Age and growth of tropical tunas

Otolith reading of daily increments is now routinely carried out, and estimates of age and growth of yellowfin and bigeye tuna, based on these readings combined with available tagging data, and using composite growth models have been presented to SCTB 12. Whilst these estimates can be further refined, they represent a significant inprovement in the description of growth of the two tuna species in the region.

 

The results indicating that growth of juvenile yellowfin and bigeye tuna is not following the von Bertalanffy growth model is confirmed by independent estimation of growth parameters with the statistical population dynamics model Multifan-CL based on fishing statistics, length frequencies and tagging data.

 

Movements, migrations and stocks structures

Considerable information on stock structure of yellowfin, skipjack and albacore has been available from tagging experiments, leading to general acceptance of an east-west population structure for skipjack and yellowfin, and hemispheric structure for albacore in the Pacific.

 

Much less information has been available for bigeye, although a single Pacific-wide stock is often assumed.

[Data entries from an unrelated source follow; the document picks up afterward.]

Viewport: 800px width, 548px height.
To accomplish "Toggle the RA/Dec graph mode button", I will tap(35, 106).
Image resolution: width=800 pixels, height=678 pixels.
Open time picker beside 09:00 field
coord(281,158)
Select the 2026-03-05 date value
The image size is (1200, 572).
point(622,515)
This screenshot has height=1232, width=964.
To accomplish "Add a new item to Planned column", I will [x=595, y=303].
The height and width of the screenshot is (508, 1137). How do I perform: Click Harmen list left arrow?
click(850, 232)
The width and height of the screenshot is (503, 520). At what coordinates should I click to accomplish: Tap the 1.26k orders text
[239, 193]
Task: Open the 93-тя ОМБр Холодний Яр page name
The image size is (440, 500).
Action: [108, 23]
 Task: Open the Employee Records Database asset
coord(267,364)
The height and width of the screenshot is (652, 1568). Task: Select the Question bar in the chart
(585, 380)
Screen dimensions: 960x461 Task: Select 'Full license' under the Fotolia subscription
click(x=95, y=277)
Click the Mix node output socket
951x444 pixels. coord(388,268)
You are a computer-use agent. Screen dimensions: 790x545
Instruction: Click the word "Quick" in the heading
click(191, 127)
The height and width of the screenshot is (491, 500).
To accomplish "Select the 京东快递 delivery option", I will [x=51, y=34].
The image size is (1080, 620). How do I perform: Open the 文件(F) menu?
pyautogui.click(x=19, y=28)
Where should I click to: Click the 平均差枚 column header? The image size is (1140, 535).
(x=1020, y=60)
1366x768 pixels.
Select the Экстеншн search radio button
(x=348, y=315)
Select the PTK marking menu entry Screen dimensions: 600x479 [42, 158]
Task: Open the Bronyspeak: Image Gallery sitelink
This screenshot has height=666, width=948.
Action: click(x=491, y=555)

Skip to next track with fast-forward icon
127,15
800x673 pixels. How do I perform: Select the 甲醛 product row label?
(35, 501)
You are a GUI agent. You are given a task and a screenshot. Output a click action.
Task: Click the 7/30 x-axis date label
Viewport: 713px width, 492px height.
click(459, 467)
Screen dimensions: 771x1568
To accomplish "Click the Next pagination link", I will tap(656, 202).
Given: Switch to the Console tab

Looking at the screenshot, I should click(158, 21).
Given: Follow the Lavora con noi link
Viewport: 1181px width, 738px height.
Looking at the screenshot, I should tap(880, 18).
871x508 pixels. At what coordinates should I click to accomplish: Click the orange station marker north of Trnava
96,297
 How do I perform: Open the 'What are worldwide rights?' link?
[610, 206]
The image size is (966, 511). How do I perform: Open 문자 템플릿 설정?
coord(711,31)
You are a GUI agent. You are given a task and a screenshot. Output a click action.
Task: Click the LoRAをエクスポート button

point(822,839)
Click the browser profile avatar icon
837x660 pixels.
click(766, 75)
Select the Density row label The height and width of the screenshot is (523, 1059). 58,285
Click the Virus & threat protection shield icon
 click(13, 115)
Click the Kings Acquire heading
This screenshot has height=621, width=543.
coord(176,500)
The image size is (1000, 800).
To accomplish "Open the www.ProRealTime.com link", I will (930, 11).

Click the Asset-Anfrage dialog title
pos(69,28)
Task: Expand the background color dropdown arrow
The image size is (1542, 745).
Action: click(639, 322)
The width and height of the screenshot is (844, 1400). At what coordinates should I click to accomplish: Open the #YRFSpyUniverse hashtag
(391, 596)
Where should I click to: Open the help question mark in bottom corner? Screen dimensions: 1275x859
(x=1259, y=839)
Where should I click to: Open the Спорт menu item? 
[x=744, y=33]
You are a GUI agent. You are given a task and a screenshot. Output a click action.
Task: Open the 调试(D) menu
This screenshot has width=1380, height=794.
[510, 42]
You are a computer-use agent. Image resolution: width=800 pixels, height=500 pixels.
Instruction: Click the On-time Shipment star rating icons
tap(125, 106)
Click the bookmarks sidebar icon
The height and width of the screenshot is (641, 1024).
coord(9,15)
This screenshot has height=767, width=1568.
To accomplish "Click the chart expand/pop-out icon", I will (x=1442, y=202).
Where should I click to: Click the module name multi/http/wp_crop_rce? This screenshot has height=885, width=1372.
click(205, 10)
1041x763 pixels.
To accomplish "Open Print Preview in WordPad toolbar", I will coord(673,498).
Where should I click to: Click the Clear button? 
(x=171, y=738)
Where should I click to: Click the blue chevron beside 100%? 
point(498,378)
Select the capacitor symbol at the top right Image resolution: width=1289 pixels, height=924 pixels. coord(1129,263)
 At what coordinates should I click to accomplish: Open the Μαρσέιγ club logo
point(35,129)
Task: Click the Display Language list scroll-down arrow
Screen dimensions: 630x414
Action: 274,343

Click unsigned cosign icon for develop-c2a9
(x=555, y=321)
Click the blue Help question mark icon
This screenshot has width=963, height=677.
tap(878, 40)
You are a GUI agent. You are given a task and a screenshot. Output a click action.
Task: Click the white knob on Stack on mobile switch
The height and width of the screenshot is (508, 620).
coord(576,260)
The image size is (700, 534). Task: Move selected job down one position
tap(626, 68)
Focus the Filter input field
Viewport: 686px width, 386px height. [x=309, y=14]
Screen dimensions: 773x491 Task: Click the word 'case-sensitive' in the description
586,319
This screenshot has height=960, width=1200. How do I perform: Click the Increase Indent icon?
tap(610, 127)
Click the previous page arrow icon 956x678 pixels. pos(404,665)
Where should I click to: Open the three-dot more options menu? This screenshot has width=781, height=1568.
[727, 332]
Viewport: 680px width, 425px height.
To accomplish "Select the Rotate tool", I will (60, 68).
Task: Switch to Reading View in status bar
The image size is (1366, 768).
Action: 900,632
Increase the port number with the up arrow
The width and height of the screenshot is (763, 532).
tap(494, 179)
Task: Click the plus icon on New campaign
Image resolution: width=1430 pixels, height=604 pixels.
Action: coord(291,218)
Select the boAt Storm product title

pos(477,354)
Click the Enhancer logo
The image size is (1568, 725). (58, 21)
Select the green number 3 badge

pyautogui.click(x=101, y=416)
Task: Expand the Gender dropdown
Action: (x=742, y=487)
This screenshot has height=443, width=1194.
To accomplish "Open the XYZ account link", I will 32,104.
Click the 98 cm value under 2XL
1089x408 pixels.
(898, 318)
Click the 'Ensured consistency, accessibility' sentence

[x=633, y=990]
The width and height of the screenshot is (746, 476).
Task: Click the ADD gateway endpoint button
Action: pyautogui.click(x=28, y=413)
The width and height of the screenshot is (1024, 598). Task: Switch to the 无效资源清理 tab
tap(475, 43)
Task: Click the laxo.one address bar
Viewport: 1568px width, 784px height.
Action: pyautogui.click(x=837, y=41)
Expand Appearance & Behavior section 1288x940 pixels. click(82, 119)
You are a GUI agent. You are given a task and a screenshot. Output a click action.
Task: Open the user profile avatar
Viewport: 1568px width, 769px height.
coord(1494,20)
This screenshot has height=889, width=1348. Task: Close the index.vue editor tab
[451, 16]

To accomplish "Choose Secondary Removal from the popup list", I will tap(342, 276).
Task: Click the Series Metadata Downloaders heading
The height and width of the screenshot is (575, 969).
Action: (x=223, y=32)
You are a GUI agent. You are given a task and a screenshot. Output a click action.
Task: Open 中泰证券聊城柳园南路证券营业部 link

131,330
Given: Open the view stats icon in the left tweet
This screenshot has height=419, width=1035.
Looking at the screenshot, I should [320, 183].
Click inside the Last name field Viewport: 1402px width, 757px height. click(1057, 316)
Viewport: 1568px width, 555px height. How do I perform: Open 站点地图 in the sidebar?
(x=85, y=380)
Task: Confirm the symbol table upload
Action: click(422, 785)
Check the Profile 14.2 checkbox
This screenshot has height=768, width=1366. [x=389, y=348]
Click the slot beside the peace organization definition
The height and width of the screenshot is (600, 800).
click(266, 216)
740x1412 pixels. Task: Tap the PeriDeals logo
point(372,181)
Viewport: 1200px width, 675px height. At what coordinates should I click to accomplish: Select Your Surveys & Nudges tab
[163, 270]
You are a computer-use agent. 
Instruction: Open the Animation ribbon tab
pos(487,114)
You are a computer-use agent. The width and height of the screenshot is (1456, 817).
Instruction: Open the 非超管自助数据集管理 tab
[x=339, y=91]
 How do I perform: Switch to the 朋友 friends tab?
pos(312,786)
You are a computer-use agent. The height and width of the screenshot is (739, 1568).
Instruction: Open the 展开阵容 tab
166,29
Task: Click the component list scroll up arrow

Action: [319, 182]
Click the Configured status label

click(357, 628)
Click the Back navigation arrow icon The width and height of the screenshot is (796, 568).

A genetic study of bigeye stock structure, involving DNA in samples taken from widely dispersed localities across the Pacific, was underatken in cooperation with CSIRO, with funding from AusAID and the University of Hawaii. The study, carried out during 1996/97, did not provide any evidence of genetic differentiation across the Pacific; the null hypothesis of a single, pan-Pacific stock could not be rejected. A single stock hypothesis is thus de facto assumed, despite the quite different oceanographic and fishery conditions.

 

The SPC, in collaboration with the Commonwealth Scientific  and Industrial Research Organisation (CSIRO Hobart, Australia) is undertaking an archival tagging programme on bigeye tuna in the Coral Sea off northern Australia. In January 2002 , a total of 160 bigeye tuna have been tagged using Wildlife Computers MK7 tags in the area off Cairns that is famous for the large aggregations of tuna that occur there at this time of year. The first recapture of one of these tagged bigeye tuna occurred in November, some six weeks after release.

 

Dynamics of tuna movements and stocks structure are more or less explicitly considered in populationmodels, allowing to test the assumptions on stock structures of the different species. For instance, spatial stratification by region is used in the Multifan-CL analyses and transfer coefficient estimates between regions provide information on the rate of transfer across each region. With the model SEPoDyM, the movement is explicitly described using advection-diffusion equation over a geographical grid of one degree square. However, there is no integrated statistical estimation and predictions are evaluated independently.